───── SELECTED EXCERPT

September is typically the busiest time of year for contracting professionals at Dugway Proving Ground and across the MICC as they work against the looming end of the government fiscal year to execute contract actions and funds by supported units.
Eilerts joins the acquisition career field following the DOD’s transition to the Back to Basics functional area training requirements framework implemented earlier this year. Having registered for two Defense Acquisition University classes on market research, she looks forward to continued training and professional development opportunities, all under the meaningful guidance of the contracting office director, Jim Keetch, and contracting officer Paul Frailey.
“They take the time to sit in my office and talk to me about contracting and give me great analogies and examples to wrap my head around what I’m doing. They’re both really great leaders,” she said. “That’s a change since I came from an environment where the leadership wasn’t quite what I needed and what would have made me successful and potentially could have made me stay in teaching. It’s definitely a breath of fresh air to see good leadership.”
Eilerts also cited the challenges between having to switch between online and in-person learning due to the COVID pandemic, student and parent behavior as well as partisan initiatives finding their way into education among the factors in her decision to switch careers. However, the biggest consideration was the inability to leave work at work.
“I was constantly taking work home and working on weekends, working at night, and that led to less time with my family, mental health challenges and burnout,” she said. “There’s just a lot of pressure, so after a little bit of soul searching and learning that we were going to move from Colorado Springs to Utah, it was a good time in my life and at my age to begin searching for something that would be fulfilling aside from education.”
In addition to an improved work-life balance, Eilerts is also excited for the increased opportunities for learning and professional growth. As an educator, she felt there were fewer avenues to pursue other than administration or curriculum specialist at a district level.
“I’m a lifelong learner, and I love to learn,” she said. “I’m excited for the prospect of as I learn, there’s an ability to move up and broaden my horizons. That was a very attractive element of this career field.”
And as she found in her education career, the benefits of federal service to include the opportunity to earn a pension proved to be a rewarding draw to service.
Eilerts admits that she’ll miss her students along with the relationships she’s built with co-workers over the last 17 years, but believes that the skills honed over that time has prepared her to take on her new role.

──────────
───── MATERIAL SHOWN

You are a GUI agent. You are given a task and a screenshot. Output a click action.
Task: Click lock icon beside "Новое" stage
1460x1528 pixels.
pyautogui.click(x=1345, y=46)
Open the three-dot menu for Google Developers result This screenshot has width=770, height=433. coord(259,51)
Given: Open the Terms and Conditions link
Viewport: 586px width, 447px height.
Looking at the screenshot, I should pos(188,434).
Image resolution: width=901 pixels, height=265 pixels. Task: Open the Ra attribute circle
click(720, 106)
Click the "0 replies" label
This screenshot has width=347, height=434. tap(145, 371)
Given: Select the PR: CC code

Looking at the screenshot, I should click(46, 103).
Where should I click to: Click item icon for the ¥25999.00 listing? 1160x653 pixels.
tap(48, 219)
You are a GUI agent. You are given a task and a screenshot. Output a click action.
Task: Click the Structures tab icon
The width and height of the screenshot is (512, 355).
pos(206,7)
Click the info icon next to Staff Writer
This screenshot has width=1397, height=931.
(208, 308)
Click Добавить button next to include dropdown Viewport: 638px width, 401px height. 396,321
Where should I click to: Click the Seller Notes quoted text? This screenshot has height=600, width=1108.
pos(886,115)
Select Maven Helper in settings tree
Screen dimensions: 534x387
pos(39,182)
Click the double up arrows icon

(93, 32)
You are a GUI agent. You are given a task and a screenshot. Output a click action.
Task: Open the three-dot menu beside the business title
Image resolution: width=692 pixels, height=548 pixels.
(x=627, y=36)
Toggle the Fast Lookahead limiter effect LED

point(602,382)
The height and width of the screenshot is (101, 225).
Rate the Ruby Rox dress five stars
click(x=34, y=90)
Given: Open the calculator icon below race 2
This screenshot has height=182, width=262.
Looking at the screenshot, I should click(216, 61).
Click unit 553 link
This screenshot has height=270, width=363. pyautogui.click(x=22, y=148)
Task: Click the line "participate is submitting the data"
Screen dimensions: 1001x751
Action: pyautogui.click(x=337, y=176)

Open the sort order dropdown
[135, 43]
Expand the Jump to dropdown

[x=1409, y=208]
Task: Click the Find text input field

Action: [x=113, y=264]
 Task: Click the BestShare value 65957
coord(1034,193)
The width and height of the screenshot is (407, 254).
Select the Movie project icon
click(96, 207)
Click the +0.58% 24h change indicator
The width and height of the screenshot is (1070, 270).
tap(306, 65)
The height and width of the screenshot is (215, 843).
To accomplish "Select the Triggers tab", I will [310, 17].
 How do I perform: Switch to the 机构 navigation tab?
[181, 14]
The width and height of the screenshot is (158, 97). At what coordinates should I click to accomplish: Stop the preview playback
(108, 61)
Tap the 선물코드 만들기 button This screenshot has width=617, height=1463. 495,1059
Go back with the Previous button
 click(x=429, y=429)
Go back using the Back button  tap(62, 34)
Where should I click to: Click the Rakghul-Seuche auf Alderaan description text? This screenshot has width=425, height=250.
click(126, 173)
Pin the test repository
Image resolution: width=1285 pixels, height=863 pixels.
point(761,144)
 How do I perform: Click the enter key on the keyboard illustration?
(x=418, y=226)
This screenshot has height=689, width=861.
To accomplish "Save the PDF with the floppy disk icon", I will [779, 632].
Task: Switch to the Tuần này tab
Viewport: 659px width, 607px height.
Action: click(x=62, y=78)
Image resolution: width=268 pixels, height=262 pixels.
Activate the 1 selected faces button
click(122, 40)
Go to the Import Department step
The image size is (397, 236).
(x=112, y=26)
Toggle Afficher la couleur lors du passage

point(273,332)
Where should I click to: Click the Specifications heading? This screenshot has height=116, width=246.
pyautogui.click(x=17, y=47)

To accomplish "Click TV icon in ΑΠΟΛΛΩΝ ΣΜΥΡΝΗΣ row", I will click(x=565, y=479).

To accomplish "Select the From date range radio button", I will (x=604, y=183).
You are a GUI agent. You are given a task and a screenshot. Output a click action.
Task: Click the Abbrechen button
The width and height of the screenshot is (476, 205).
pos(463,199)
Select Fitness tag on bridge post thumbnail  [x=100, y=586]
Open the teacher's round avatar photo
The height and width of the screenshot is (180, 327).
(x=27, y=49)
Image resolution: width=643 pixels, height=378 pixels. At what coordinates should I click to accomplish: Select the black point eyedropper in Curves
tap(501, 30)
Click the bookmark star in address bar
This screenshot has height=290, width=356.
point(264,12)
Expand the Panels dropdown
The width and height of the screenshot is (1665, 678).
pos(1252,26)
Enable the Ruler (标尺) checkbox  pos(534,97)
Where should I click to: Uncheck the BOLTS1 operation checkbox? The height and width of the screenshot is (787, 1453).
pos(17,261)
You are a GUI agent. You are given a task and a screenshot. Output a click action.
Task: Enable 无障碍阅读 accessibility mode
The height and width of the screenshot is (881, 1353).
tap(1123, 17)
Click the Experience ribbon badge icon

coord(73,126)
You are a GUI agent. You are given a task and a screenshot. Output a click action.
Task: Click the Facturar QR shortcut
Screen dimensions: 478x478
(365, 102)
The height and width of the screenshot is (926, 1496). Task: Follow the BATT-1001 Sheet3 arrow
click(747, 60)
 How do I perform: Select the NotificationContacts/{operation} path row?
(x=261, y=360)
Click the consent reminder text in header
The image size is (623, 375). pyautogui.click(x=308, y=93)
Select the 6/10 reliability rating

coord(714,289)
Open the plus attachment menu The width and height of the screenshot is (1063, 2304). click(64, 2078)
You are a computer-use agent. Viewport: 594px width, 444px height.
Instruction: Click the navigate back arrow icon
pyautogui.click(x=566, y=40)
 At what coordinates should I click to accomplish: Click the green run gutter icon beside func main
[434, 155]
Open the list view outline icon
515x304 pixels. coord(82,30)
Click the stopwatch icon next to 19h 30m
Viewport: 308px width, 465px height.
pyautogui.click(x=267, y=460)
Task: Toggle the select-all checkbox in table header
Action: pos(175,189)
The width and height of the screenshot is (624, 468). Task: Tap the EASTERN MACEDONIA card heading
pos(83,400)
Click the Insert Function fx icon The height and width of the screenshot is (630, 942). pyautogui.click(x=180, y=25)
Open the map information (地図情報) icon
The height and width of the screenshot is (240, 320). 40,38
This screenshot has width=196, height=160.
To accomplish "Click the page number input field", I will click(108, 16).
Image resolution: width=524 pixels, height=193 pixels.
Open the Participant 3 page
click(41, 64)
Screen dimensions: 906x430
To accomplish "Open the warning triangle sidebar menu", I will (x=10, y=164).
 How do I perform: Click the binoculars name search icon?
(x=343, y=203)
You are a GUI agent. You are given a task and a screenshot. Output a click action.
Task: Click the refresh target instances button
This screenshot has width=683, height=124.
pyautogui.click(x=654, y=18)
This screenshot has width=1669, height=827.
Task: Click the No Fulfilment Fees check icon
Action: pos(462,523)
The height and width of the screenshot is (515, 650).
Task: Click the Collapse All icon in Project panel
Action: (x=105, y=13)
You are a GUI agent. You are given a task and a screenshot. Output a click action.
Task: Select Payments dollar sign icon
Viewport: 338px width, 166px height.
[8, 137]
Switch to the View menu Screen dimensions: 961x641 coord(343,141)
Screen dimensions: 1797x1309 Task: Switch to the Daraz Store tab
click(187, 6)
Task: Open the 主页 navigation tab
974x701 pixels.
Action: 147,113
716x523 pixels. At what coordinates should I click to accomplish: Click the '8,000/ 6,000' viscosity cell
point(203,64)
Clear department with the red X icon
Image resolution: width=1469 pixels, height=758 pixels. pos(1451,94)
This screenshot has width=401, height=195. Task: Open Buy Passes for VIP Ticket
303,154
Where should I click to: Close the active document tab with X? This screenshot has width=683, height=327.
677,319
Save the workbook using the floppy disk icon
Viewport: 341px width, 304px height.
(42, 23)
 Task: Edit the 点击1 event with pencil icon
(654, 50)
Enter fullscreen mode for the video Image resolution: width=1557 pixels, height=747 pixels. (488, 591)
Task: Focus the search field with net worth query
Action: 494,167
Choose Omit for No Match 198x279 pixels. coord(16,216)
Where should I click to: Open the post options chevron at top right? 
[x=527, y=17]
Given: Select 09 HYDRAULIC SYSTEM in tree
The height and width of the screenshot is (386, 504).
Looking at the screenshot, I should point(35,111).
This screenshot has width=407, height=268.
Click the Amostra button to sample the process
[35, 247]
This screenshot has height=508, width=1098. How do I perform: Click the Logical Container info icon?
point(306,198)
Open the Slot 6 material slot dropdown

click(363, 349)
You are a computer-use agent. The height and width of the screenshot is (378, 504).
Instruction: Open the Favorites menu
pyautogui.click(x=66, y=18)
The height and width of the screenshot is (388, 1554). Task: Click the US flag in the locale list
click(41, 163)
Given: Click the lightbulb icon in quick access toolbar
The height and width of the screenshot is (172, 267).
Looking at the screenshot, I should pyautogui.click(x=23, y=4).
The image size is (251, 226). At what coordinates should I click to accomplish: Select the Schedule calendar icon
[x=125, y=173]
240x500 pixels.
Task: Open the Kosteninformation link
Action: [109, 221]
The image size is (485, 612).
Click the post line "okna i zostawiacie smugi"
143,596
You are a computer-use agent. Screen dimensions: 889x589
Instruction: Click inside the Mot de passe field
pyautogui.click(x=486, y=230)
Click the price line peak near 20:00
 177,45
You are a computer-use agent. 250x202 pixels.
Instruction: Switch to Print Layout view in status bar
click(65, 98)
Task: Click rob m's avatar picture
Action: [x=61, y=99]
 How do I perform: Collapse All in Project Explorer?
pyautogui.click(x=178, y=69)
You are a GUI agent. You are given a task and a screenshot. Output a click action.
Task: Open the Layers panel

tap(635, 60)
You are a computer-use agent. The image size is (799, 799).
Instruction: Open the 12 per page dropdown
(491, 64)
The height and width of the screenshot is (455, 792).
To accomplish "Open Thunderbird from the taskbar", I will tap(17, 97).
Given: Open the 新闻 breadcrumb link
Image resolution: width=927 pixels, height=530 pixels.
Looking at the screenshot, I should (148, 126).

──────────

WHAT YOU HAVE TO DO
In the paragraph of the contracting career text that begins "Eilerts also cited the challenges," list every factor it names in her decision to switch careers. Draw only on the text for your answers.

WRITTEN ANSWER
- The challenges of having to switch between online and in-person learning due to the COVID pandemic
- Student and parent behavior
- Partisan initiatives finding their way into education
- The inability to leave work at work